There won’t be a drastic change in temperature when the eclipse happens, but there will be a lack of solar radiation for the duration of the event. This affects the atmosphere, leading to a decrease of ionization, and these changes in the ionosphere are called “ionospheric anomalies.” These anomalies can cause disruptions in GPS navigation systems and radio signals. These impacts are only temporary and the ionosphere returns to normal along with the solar radiation levels.
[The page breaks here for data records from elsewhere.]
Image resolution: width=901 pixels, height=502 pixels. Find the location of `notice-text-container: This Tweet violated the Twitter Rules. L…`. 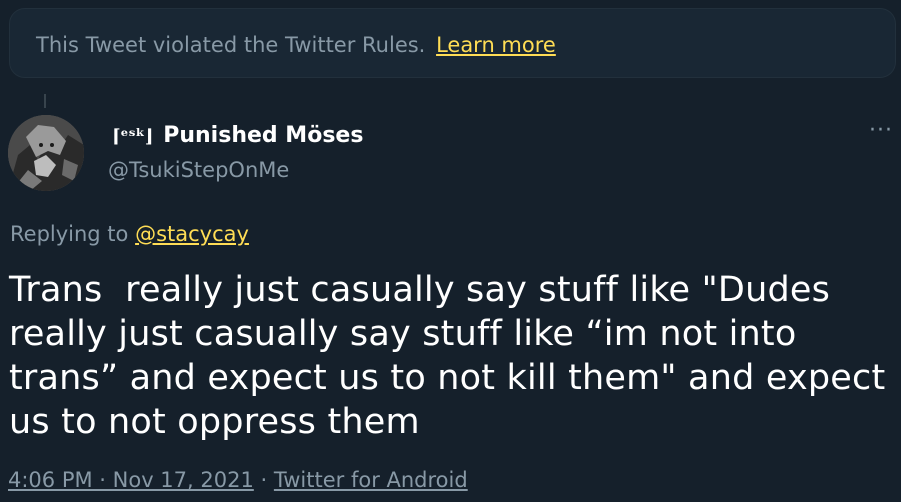

notice-text-container: This Tweet violated the Twitter Rules. L… is located at coordinates (296, 45).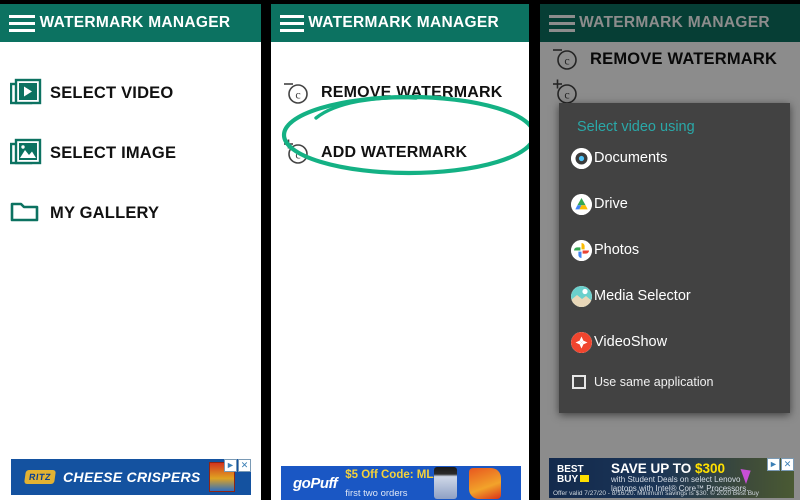 The height and width of the screenshot is (500, 800). I want to click on dialog-option-drive: Drive, so click(680, 204).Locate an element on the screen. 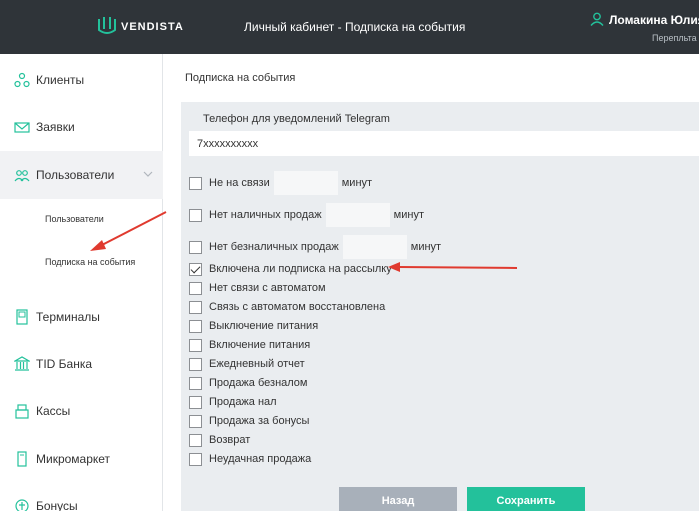 The width and height of the screenshot is (699, 511). row-cash-sale: Продажа нал is located at coordinates (233, 402).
Illinois State University is planning a university-wide event that will give students the opportunity to safely view the solar eclipse with proper solar eclipse glasses. There will be over 15,000 pairs of glasses handed out to ensure that every student can take part in the event. One pair of solar eclipse glasses per person.

Unlike the viewing of the 2017 eclipse, this historical event will be organized by collaborating RSO’s, including:

  • American Society of Safety Professionals
  • Physics Club
  • Solar Car
  • Astronomy club
  • Emergency Services Club

The participating departments include:

  • Emergency Management
  • Sustainability
  • Physics
  • Environmental Heath & Safety

Illinois State University is working to make the event as accessible and fun as possible. We hope that you join us on the 8th at 1:00 p.m. as we watch this astronomical event! Keep an eye out for more details as they are released!